Stephanie has its share of strengths and weaknesses. Its biggest strength is probably the creepiness factor. Watching this little girl wander around this house alone, looking at and talking to her dead baby brother with flies buzzing all around him, is the kind of stuff that makes you lose your appetite.
And it uses that tone, combined with a series of intriguing mysteries, to pull you in. It's not easy to write 30 pages of a character wandering around a house by herself and keep it interesting, but stuff like the dead brother and the mysterious x-rays achieved just that. You were definitely frustrated that things were moving along slowly, but at the same time, you couldn't stop turning the pages. You needed to find out where this was going.
And I really admired Collins and Piotrowski for using so little dialogue in the story. This was not about long conversations between daughters and parents. It was about visuals, images, sounds, moments - the kinds of things that make a horror script a horror script.

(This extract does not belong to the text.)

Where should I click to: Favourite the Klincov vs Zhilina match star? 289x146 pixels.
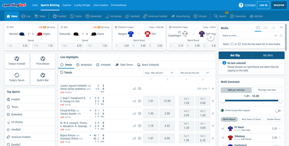click(x=213, y=138)

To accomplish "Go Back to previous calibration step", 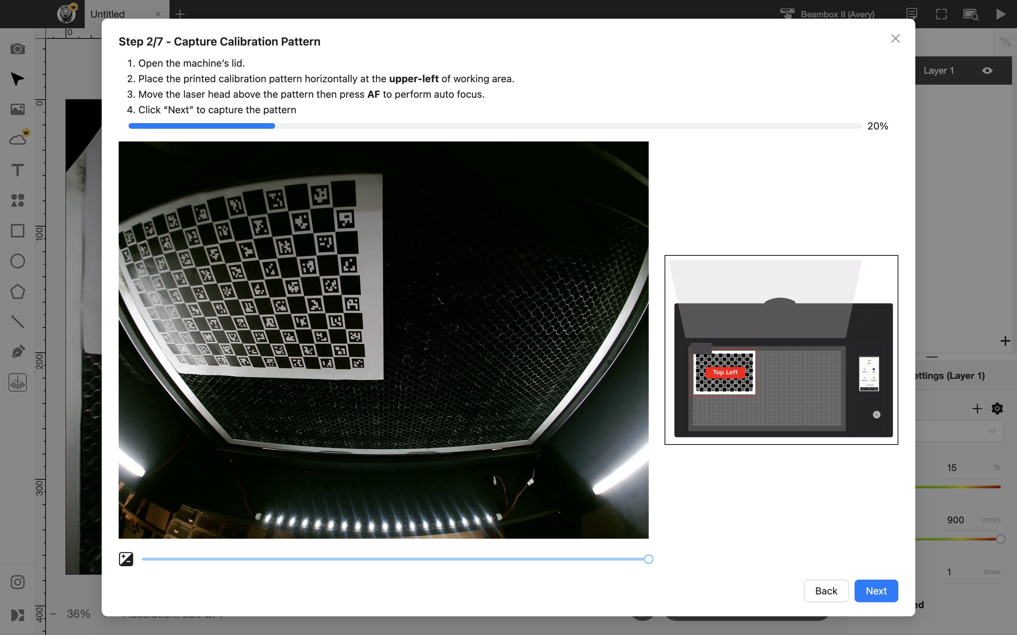I will tap(826, 591).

However, there were a couple of things that bothered me. The first was that the writers were always waaaaaaaay ahead of the reader. I mean you didn't have ANY IDEA what was going on at all. And after awhile, that started to get frustrating. You wanted answers, and the script wasn't going to give you a single one until the very end.
It's important to reward the audience every once in awhile with an answer to one of the mysteries, so that we feel like we're making progress. Take "The Others," for instance, a movie about a mother and her children living in a giant house alone during the war. They start hearing noises around the house and at first believe it may be a Nazi trying to take refuge in the home. We have an "answer." But when that doesn't prove to be right, it's implied that it might just be the kids playing tricks on their mother. Okay, we have another "answer." Then, when that's proven wrong, we genuinely believe it's ghosts. Another "answer." In other words, we keep feeling like we have a beat on things - only to have a new development prove us wrong, forcing us to start over again.
There's nothing like that here. Outside of maybe an implication that the dead brother is causing all this, we're given very few if any answers, only more questions. The parents, in particular, act so damn weird that I don't know what's going on. I don't even know if they *are* the parents, which is kind of cool in a "what the f*ck is going on right now?" way, but since we've been asking "What the f*ck is going on?" for an hour now and still don't have any leads, we're antsy.
And without getting into spoilers, I'm not sure the ending provided those answers. Visually, it was really cool to see Stephanie lose it, but I still wasn't sure what happened to her brother. I still wasn't sure what prompted the parents to leave and why they came back. I didn't know how long they were gone. I didn't know why Stephanie wasn't sure if they were her parents or not. And I wasn't sure how Stephanie became...super-power Stephanie (unless the arrival of this tumor caused it - which felt like it needed way more of a detailed explanation).
On the one hand, I can see why this has received attention. It's really spooky. It's a story I haven't quite scene before. The mysteries keep you turning the pages. I just wish we were rewarded more often and got more answers in the finale. This wasn't quite for me. But, if you liked the second half of Looper, you're probably going to like Stephanie a lot. Let me know what you think.
[ ] what the hell did I just read?
[x] wasn't for me
[ ] worth the read
[ ] impressive
[ ] genius
What I learned: I think it's a huge gamble to be too far ahead of the reader for too long. You can do it for a little while, but sooner or later the reader wants answers. If you ignore this advice, your ending has to be, like, the best ending ever. We *really* have to feel rewarded for reading that long without any sort of payoff.